## Consigne A
D'après la critique du livre de François Lenglet, sur quelle chaîne de télévision celui-ci est-il chroniqueur ?
## Consigne B
Dans la critique du livre de François Lenglet, transformez en liste courte le paragraphe qui commence par « Renvoyant dos à dos nos deux derniers Présidents », sans perdre ses faits principaux.
## Consigne C
Poursuivez la critique du livre de François Lenglet à partir de sa dernière phrase.

## Source

* * *

2/ La mise en perspective
Tant d'un pays à l'autre que d'une période, ou d'un cycle, comparées à celles qui l'encadrent, ou concernant l'analyse des différentes politiques économiques, Francois Lenglet fait preuve d'une culture quasi encyclopédique et, encore une fois, à la portée de tout à chacun. Il est facile de comprendre que si les Français travaillent 600 heures par an, les Allemands 700, les Anglais 800 et ...les Sud Coréens 1000, la dégringolade de la France est assurée pour longtemps.
3/ L'écriture
Simple et directe. Même sans les graphiques et diagrammes chers au chroniqueur de France 2, les concepts et démonstrations sautent aux yeux.
Quelques réserves
1 Terrain politique miné !
Renvoyant dos à dos nos deux derniers Présidents, l'un "Le Président des Riches", l'autre, "force d'airain sous une affabilité hésitante", déclencheur d' "une avoinée fiscale" confiscatoire , François Lenglet fait le procès du libéralisme économique quitte à confiner à un certain "éloge du populisme" ( c'est le titre de l'avant-dernier chapitre): "les populistes pointent souvent la vérité", écrit-il.
Une bonne partie de "Tant Pis..." est consacré à l'analyse "objective" des thèses du Front National, par exemple: "La critique de l'Euro que fait Marine Le Pen est loin d'être absurde" tandis que quelques lignes auparavant l'animateur de l'Angle Eco écrit: "Nicolas S. et François H. sont condamnés à se cogner aux murs d'une pièce étroite comme des chauve souris désorientées". Ce serait drôle, si ce n'était pas si grave !

* * *

## Données disponibles
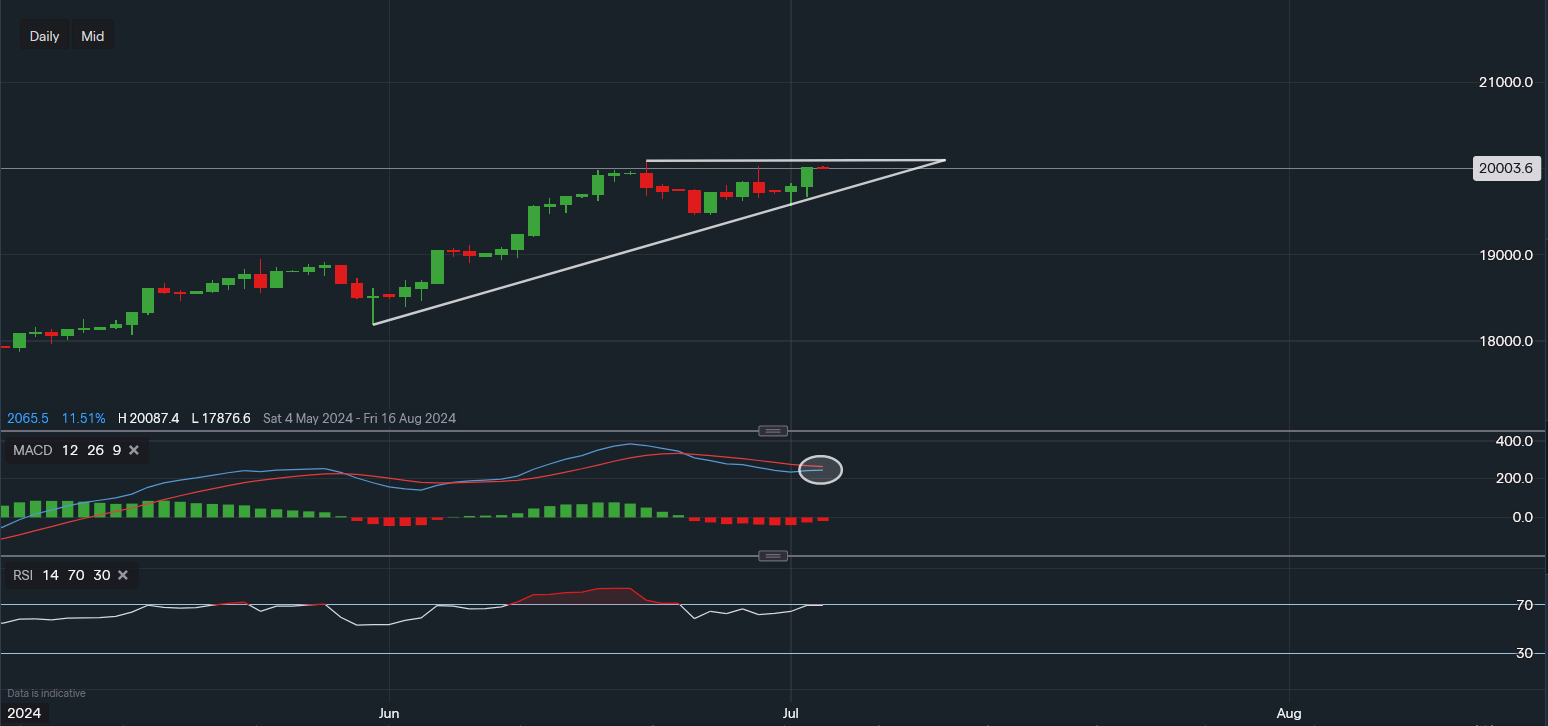Remove the RSI indicator via its × icon

point(122,575)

* * *

## Réponse A
France 2.

## Réponse B
- François Lenglet renvoie dos à dos les deux derniers présidents : « le Président des Riches » et celui décrit comme une « force d'airain sous une affabilité hésitante », à l'origine d'une « avoinée fiscale » confiscatoire.
- Il fait le procès du libéralisme économique.
- Il frôle ainsi un certain « éloge du populisme », titre de l'avant-dernier chapitre.
- Il écrit : « les populistes pointent souvent la vérité ».

## Réponse C
2 Vraies illusions mais fausses solutions
Les quelques pistes de solutions évoquées risquent d'apparaître comme des boulevards déjà largement balisés...ou des voies assez secondaires (vente de bijoux de famille, durcissement de Schengen...)
En résumé, sur ce terrain là, le journaliste Lenglet pêche par cela même qu'il feint de dénoncer: "c'est autour de lui (le FN) que les stratégies politiques s'élaborent ....pour le contrer. Son discours fascine les media..." Lenglet semble lui même fasciné même si, in fine, et du bout des lèvres il met en garde contre les tentations de sortie de l'Euro et du repli sur soi.
Encore un mot...
Des Chiffres et des Lettres façon Enjeux Les Echos
Une phrase
"...d'autres, sans doute plus jeunes que nous, moins déformés par un long passé, entreront dans la voie que nous n'auront pas ouverte et, parce qu'ils ont l'âme fraiche et le cœur pur recréeront, sans nous et malgré nous, à travers l'injustice et la misère, le monde que nous aurons laissé mourir" (citation en 1936 d'Auguste Deteuf, fondateur d'Alsthom !). C'est la conclusion de l'Essai.
L'auteur
François Lenglet, 55 ans, est devenu l'économiste incontournable du petit écran depuis ses interventions pointues...et illustrées lors de la campagne présidentielle 2012. Il est juste de rappeler que ce n'est que l'aboutissement d'une longue carrière de journaliste à l'Expansion, aux Echos, à BFM Business puis Business TV, à RTL et ,actuellement, également, au POINT, ponctuées par des rendez-vous grand public incontournables tels " Des paroles et des actes" et "l'Angle Eco".
Son talent pédagogique exceptionnel, il le puise sans doute dans ses racines familiales (sa mère était enseignante), sa formation (maîtrise de lettres modernes et maîtrise de philosophie), ses premières expériences de professeur de littérature... à Shanghaï !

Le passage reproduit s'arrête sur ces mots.